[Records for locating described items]
◇ ◇ ◇
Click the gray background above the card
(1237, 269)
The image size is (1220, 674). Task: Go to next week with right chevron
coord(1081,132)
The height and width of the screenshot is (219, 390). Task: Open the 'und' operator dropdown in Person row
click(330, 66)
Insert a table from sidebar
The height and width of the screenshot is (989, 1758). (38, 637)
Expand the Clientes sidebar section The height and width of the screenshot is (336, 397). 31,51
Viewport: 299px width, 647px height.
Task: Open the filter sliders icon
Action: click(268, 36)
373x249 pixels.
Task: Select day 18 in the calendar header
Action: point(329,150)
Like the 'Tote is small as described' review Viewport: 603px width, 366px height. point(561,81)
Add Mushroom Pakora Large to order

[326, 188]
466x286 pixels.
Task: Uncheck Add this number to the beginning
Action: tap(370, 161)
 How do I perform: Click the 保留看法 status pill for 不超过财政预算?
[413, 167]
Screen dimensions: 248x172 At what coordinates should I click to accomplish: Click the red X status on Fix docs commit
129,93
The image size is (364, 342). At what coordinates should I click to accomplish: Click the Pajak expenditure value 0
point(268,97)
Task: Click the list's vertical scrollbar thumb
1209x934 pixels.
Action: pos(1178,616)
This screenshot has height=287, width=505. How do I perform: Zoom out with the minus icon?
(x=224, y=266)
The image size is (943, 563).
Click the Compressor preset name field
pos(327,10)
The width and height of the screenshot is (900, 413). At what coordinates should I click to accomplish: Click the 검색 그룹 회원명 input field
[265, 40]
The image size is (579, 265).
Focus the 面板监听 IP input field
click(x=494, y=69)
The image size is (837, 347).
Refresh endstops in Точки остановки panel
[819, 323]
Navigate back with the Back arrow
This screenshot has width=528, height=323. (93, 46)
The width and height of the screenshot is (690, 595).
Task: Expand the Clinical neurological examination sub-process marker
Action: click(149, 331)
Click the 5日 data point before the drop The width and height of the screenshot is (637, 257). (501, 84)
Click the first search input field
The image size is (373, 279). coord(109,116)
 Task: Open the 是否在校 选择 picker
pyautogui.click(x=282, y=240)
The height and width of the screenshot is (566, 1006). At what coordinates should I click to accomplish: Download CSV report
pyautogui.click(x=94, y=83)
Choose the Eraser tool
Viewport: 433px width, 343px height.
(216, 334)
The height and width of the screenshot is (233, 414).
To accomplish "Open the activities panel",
◇ ◇ ◇
Exercise aim: Arrange every line of the items above as a numbered list, leaving out the blank lines.

Full output:
1. Click the gray background above the card
2. (1237, 269)
3. The image size is (1220, 674). Task: Go to next week with right chevron
4. coord(1081,132)
5. The height and width of the screenshot is (219, 390). Task: Open the 'und' operator dropdown in Person row
6. click(330, 66)
7. Insert a table from sidebar
8. The height and width of the screenshot is (989, 1758). (38, 637)
9. Expand the Clientes sidebar section The height and width of the screenshot is (336, 397). 31,51
10. Viewport: 299px width, 647px height.
11. Task: Open the filter sliders icon
12. Action: click(268, 36)
13. 373x249 pixels.
14. Task: Select day 18 in the calendar header
15. Action: point(329,150)
16. Like the 'Tote is small as described' review Viewport: 603px width, 366px height. point(561,81)
17. Add Mushroom Pakora Large to order
18. [326, 188]
19. 466x286 pixels.
20. Task: Uncheck Add this number to the beginning
21. Action: tap(370, 161)
22.  How do I perform: Click the 保留看法 status pill for 不超过财政预算?
23. [413, 167]
24. Screen dimensions: 248x172 At what coordinates should I click to accomplish: Click the red X status on Fix docs commit
25. 129,93
26. The image size is (364, 342). At what coordinates should I click to accomplish: Click the Pajak expenditure value 0
27. point(268,97)
28. Task: Click the list's vertical scrollbar thumb
29. 1209x934 pixels.
30. Action: pos(1178,616)
31. This screenshot has height=287, width=505. How do I perform: Zoom out with the minus icon?
32. (x=224, y=266)
33. The image size is (943, 563).
34. Click the Compressor preset name field
35. pos(327,10)
36. The width and height of the screenshot is (900, 413). At what coordinates should I click to accomplish: Click the 검색 그룹 회원명 input field
37. [265, 40]
38. The image size is (579, 265).
39. Focus the 面板监听 IP input field
40. click(x=494, y=69)
41. The image size is (837, 347).
42. Refresh endstops in Точки остановки panel
43. [819, 323]
44. Navigate back with the Back arrow
45. This screenshot has width=528, height=323. (93, 46)
46. The width and height of the screenshot is (690, 595).
47. Task: Expand the Clinical neurological examination sub-process marker
48. Action: click(149, 331)
49. Click the 5日 data point before the drop The width and height of the screenshot is (637, 257). (501, 84)
50. Click the first search input field
51. The image size is (373, 279). coord(109,116)
52.  Task: Open the 是否在校 选择 picker
53. pyautogui.click(x=282, y=240)
54. The height and width of the screenshot is (566, 1006). At what coordinates should I click to accomplish: Download CSV report
55. pyautogui.click(x=94, y=83)
56. Choose the Eraser tool
57. Viewport: 433px width, 343px height.
58. (216, 334)
59. The height and width of the screenshot is (233, 414).
60. To accomplish "Open the activities panel",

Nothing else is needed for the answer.